Another similarity between the two works is that both authors remain agnostic with regard to the mechanism or cause of gravity. Newton’s (in)famous phrase, Hypotheses non fingo, is a declaration of this. And in part II of the Horologium, Huygens’ second hypothesis begins, “By the action of gravity, whatever its sources…” (my emphasis). On the face of it, this is a feature that unites them. But, despite appearances, it is at this point that they come apart.
After its publication, Huygens criticised the Principia for appearing to support action at a distance. Huygens was committed to the mechanical philosophy and, as far as he was concerned, Newton’s account of gravity couldn’t be given a mechanical explanation. Newton was not swayed. The fact that his account seemed to support an unsavoury metaphysical commitment did not deter him from appreciating its empirical success. In the preface to book 3 of the Principia, Newton wrote that he was wary of its inclusion, since
“…those who have not sufficiently grasped the principles set down here will certainly not perceive the force of the conclusions, nor will they lay aside the preconceptions to which they have become accustomed over many years…” (my emphasis).
Huygens did exactly what Newton was afraid of: he allowed his mechanical preconceptions to prevent him from appreciating “the force of the conclusions”.* As far as Newton was concerned, “it is enough that gravity really exists and acts according to the laws that we have set forth”. (And in the final paragraph of the Principia we see that Newton hoped to conceive of gravity as a spirit or vapour—he had not given up on the possibility of a local-action explanation. However, he wasn’t willing to sacrifice the rigour of his account in order to provide one.)
And so, one difference between Newton and Huygens lies in their commitment to mechanical philosophy. Where, for Huygens, the ability to give mechanical explanations—appealing to the shape, size, motion and texture of corporeal bodies—is a requirement of natural philosophy, Newton sees this as a needless restriction. Although Huygens’ commitment to the mechanical philosophy aligns him closely with Boyle and other early members of the Royal Society, the mechanical philosophy and the experimental philosophy were distinct. Arguably, Newton’s decoupling of experimental and mechanistic philosophy is one thing that sets him apart from both the early Royal Society and Huygens.

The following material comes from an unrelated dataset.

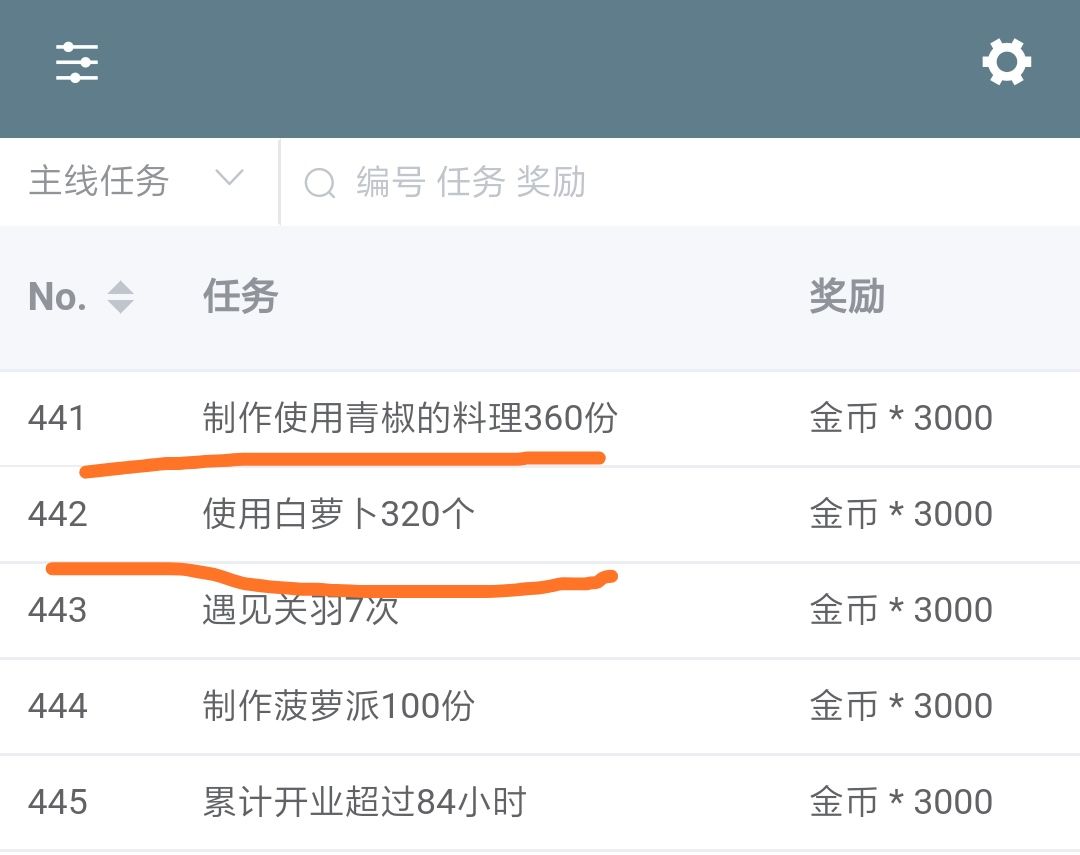
Task: Type in the 编号 任务 奖励 search field
Action: click(x=600, y=183)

Another difference between Newton and Huygens is revealed when we broaden the scope to consider their optical work as well. Newton, following Isaac Barrow, thought that there was a place for mathematical reasoning in optics and natural philosophy more generally. In mathematics, one can reason deductively from axioms to propositions, without epistemic loss. So too, Newton thought, one can reason in natural philosophy. And so, by starting with experimentally established axioms (or laws), one could reason deductively to propositions, without epistemic loss. In this way, Newton conceived of a ‘science of optics’, grounded in experiment and observation, and inferred via mathematical reasoning. In contrast, Huygens thought that optics required a very different approach than mechanics. Where, in mechanics, it was possible to reason mathematically, without epistemic loss; Huygens thought that the hypothetico-deductive method was more appropriate for optics.
In brief, Newton took his theoretical claims in optics to be certain, as they were (1) mathematically derived from axioms, which were (2) established by careful experiment. Huygens, like the early Royal Society, held that certainty is out of our reach, so the best we can hope to achieve is a high degree of probability. Here we see one way in which Newton diverges from the Baconian experimental philosophy. He distanced himself from the probabilism of the Baconian experimental philosophers—and Huygens.

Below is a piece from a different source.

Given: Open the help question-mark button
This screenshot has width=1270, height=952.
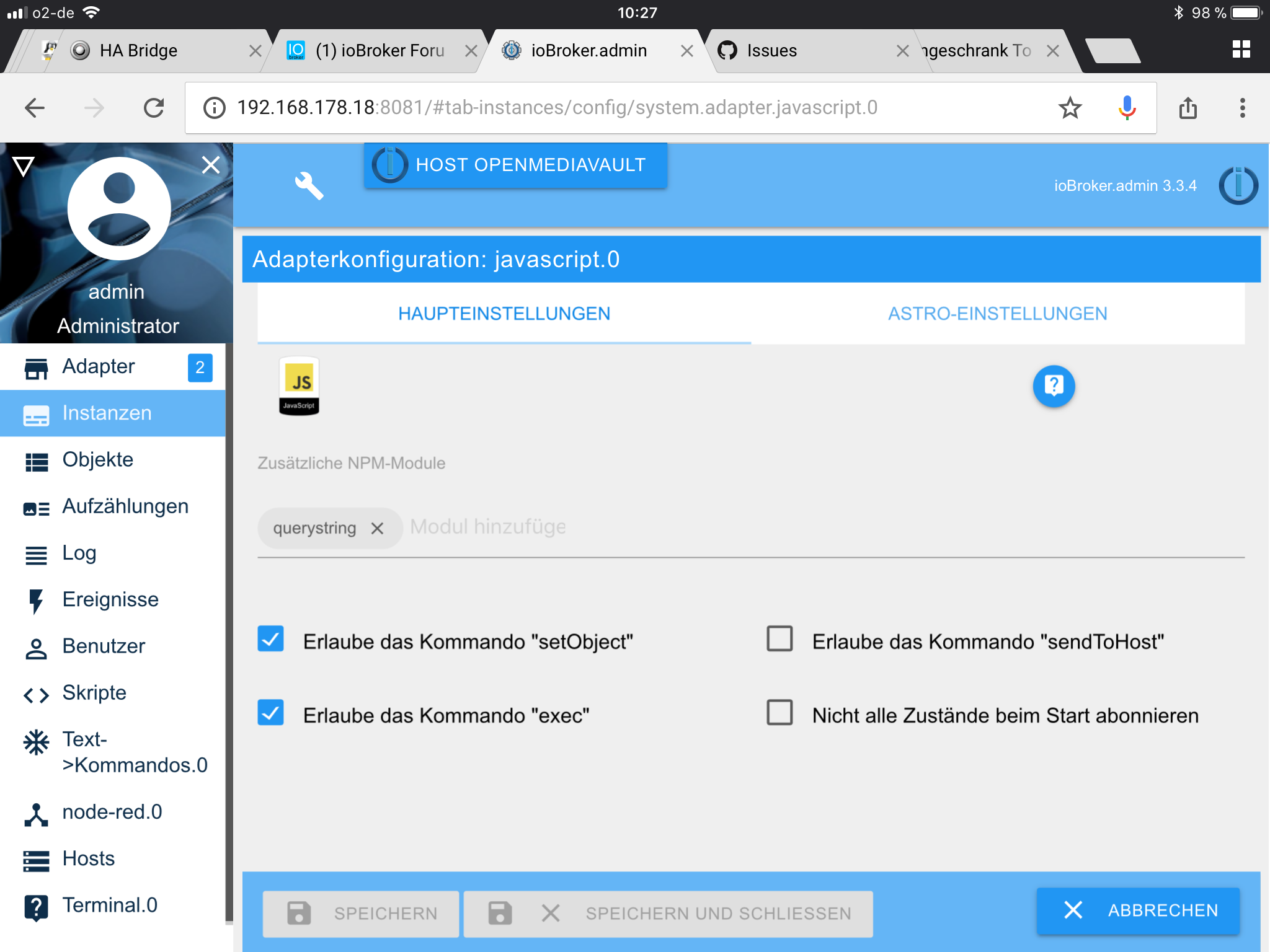Looking at the screenshot, I should pos(1053,386).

Here we have seen that there are indeed striking similarities between Huygens’ Horologium and Newton’s Principia. But, if we want to understand their methodological outlooks, we may learn more by considering the differences. The points of disagreement between Huygens and Newton allows us to identify two very different methodological approaches. Huygens was undoubtedly a strong influence on Newton. As were Descartes, Barrow and Hooke—not to mention his early reading of Aristotelian textbooks, his later interest in Pappus, and the many contemporary works of logic and natural philosophy! Despite these influences, or perhaps because of them, the methodology ultimately developed and exemplified by Newton was utterly original. In a nutshell, he saw mathematical deductive inference as compatible with the observations and experiments of Baconian natural history. In combining these, he forged a new method of experimental philosophy, which eventually superseded Baconian experimental philosophy.

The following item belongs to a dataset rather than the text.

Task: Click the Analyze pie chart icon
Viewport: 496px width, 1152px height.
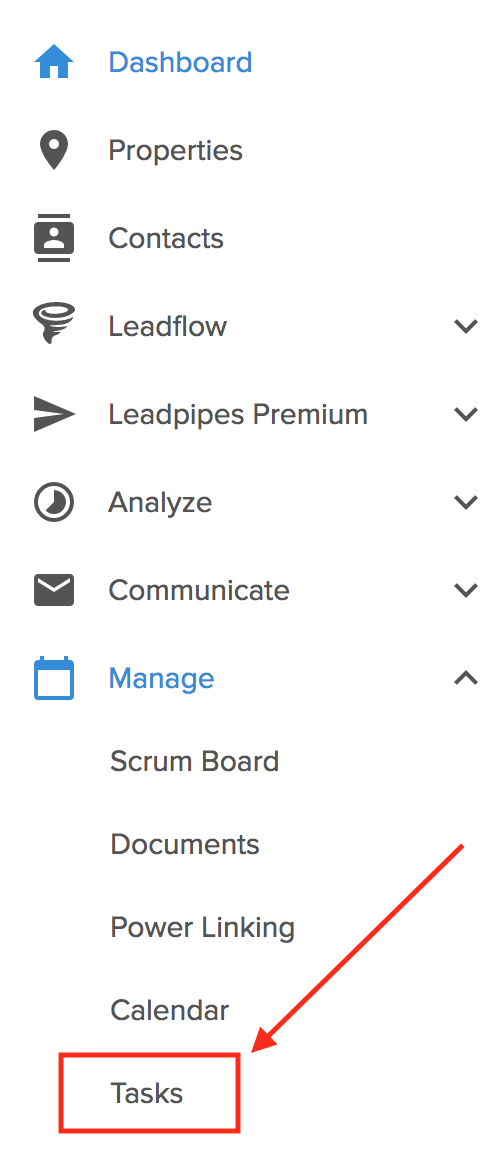Action: click(x=54, y=502)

And so, what was Newton’s relationship with the mathematicians? Well, Newton actively engaged with their methodological approaches, and took a lot from them. Just as he did with the experimental philosophers of the early Royal Society. How distinctive was Newton’s approach? Mary Domski has argued that the methodology of the Principia should be viewed as a natural extension of the Baconian experimental philosophy – and that this was recognised by Locke. In my next post, I’ll examine this idea and try to nail down just what was original about Newton’s methodology.
* Incidentally, here I offer a different reading of this passage to the one offered by Eric Schliesser. Where Schliesser argues that Newton was rejecting “a whole package of practices that are (implicitly) captured by the ESD”, I argue that Newton was rejecting the mechanical philosophy. (On the historiography of the mechanical philosophy, including some thoughts on the relationship between the experimental philosophy and the mechanical philosophy, see Peter Anstey’s recent essay review. He has also posted on the topic here and here.)